Can anyone tell me the difference between the following two circuits ?

Screenshot_20180619-015731.png

When should I use circuit 1 ?when should I use the circuit 2?
 

ebp

Joined Feb 8, 2018
2,332
Is this a homework question?

If it is, then you need to start by explaining how you think the circuits work. (a moderator will also move the thread to homework help)
 

crutschow

Joined Mar 14, 2008
38,325
The second circuit is constant-current.
The first is not.
If you want to limit the current through the diode to a specific value than you would use the second circuit.
 

ebp

Joined Feb 8, 2018
2,332
To elaborate on circuit 2:

D4 and D5 are being used to more-or-less fix the voltage between the positive supply rail and the base of the transistor at two "diode drops." Because the base-emitter voltage of the transistor is also a "diode drop" (around 0.6 to 0.7 for a silicon PN junction operating at moderate current at room temperature), the voltage across R3 is one diode drop - let's say 0.7 volts.
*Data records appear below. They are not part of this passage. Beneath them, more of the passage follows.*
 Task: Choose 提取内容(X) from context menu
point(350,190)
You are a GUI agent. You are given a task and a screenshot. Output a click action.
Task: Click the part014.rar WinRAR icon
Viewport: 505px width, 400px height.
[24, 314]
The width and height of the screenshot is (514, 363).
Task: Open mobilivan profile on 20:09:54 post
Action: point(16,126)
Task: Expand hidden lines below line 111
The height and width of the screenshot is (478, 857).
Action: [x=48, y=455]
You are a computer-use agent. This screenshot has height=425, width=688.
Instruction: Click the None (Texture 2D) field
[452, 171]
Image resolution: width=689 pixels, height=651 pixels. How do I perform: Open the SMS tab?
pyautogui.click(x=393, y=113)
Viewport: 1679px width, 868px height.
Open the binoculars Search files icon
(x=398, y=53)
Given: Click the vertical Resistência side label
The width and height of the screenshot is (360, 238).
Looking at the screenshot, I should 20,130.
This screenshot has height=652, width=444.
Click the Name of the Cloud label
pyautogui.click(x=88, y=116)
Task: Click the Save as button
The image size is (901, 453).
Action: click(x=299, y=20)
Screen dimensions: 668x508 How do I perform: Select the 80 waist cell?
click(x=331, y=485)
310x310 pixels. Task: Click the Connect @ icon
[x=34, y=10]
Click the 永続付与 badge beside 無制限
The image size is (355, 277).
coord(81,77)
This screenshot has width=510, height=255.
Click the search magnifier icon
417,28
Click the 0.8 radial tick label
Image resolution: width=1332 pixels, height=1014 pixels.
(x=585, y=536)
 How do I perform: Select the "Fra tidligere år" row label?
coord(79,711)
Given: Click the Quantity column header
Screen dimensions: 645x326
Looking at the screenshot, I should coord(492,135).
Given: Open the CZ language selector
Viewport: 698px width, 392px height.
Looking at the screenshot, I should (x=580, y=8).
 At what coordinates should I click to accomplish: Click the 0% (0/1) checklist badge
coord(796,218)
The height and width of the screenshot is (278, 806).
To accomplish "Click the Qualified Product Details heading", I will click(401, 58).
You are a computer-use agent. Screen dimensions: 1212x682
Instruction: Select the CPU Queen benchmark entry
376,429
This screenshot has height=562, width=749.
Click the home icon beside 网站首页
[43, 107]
If the voltage across a resistor is fixed, the current through it must be fixed. Most of the current through the resistor is collector-emitter current though the transistor, and therefore through the LED. A small part of the current in the resistor is transistor base current. If the transistor had infinite current gain, the base current would be zero. With lots of common small transistors the ratio current gain will be in the range of 50 to a few hundred, so the error due to base current is quite small. With this circuit, if the supply voltage is varied, the voltage across R3 stays very nearly the same (small change due to change in diode voltage as the current through it changes, but not too significant for purpose). Almost 100% of the supply voltage change appears between the collector and emitter of the transistor, instead of across the resistor or the LED. It isn't a perfect constant-current driver, but it is plenty good enough to the visually apparent LED brightness very nearly constant over a pretty wide supply voltage range.

Sometimes a circuit like this is made using a LED instead of D4 and D5.